§ Source text
========================================

How do oil and gas fit in with net zero supply chains?

Supply chains have net zero targets yet still rely on oil & gas. Energy Industries Council (EIC) CEO Stuart Broadley on why sustainability is complex

Tell us about your role with EIC

I'm Stuart Broadley, CEO of Energy Industries Council (EIC). The EIC is the UK's largest energy trade association, and was set up in 1943. We have close to 800 members who are all energy supply chain businesses, both in the UK and in different countries around the world. Ours is a global network and community. 

With our data and events we’re here to help members understand the fast-changing energy market. Increasingly, we’re helping them move seamlessly from their current sector which might be oil and gas, into other sectors, like nuclear, biogases or hydrogen. This is a big part of what companies are having to do now.

How does the EIC work?

We work with all stakeholders - governments, operators, developers, utility companies, ministries, and boardrooms of all types of companies, large and small. We have early insight into what’s happening, what strategies are working best and which direction of travel the policies are moving. We've not had this much potential for change and growth for as long as anyone can remember. I've not seen anything like it, certainly in my career. 

What’s the future for supply chains?

We’re now at a time where all markets, all energy sectors, and also transport and industry, are growing fast as they rebound from the pandemic. For the first time in a long time, supply chain is in great demand, and will be able to start picking and choosing the business they want to do.

They’ll be able to start increasing prices, which they've not been able to do for a long time. There will be many opportunities across many sectors and regions, for probably the next three years, because of the bow wave of demand that's hitting us. 

A problem for supply could be that growth is restricted by a lack of skills and resources, but also by lack of ambition. Those that are not brave enough will miss the opportunity.

========================================

§ Data records

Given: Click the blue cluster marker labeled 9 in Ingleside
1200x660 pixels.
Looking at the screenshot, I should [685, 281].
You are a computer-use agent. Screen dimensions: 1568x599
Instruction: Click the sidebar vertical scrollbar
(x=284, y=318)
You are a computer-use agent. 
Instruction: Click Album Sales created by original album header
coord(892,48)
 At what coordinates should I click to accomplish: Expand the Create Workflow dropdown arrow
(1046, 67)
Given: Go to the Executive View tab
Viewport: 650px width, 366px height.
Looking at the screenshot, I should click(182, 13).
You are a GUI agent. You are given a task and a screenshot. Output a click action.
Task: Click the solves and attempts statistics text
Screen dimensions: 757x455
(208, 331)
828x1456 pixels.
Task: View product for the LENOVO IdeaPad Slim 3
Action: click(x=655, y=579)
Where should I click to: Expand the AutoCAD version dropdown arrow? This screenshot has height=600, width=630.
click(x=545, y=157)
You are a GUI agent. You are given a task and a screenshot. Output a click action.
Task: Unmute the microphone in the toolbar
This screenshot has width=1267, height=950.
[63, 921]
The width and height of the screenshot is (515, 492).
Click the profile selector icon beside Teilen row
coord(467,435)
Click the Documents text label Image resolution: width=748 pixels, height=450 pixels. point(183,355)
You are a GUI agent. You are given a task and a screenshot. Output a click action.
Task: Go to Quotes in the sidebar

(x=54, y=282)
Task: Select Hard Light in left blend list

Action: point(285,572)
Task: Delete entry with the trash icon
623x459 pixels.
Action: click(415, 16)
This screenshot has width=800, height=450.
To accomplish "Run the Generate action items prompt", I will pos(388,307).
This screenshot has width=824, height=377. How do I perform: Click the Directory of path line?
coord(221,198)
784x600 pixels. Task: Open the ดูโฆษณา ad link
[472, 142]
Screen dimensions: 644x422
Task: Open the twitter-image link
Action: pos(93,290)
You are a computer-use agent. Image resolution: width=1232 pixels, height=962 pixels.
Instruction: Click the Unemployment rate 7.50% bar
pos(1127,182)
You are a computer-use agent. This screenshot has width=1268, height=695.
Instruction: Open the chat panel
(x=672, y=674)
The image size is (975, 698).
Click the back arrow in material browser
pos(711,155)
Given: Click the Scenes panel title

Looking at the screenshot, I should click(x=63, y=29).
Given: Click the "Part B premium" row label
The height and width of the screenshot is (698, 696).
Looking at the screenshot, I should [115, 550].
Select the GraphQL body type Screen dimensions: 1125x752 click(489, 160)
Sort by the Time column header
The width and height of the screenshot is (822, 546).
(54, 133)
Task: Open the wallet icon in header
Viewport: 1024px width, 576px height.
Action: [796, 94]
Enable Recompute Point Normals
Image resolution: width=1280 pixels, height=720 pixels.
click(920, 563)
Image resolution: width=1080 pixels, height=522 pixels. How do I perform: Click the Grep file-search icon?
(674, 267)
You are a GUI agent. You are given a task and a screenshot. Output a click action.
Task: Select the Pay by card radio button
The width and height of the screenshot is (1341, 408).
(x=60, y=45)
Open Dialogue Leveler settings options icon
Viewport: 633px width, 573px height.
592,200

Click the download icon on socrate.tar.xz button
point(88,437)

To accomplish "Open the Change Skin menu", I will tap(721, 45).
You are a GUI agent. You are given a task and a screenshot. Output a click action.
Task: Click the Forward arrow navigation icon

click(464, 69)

========================================

§ Task to complete
Reproduce the EIC interview between "With our data" and "the EIC work?", inclusive, replacing "hydrogen" with "wind power". The records have no connection to the EIC interview and should be treated as separate material.

§ Answer box
With our data and events we’re here to help members understand the fast-changing energy market. Increasingly, we’re helping them move seamlessly from their current sector which might be oil and gas, into other sectors, like nuclear, biogases or wind power. This is a big part of what companies are having to do now.

How does the EIC work?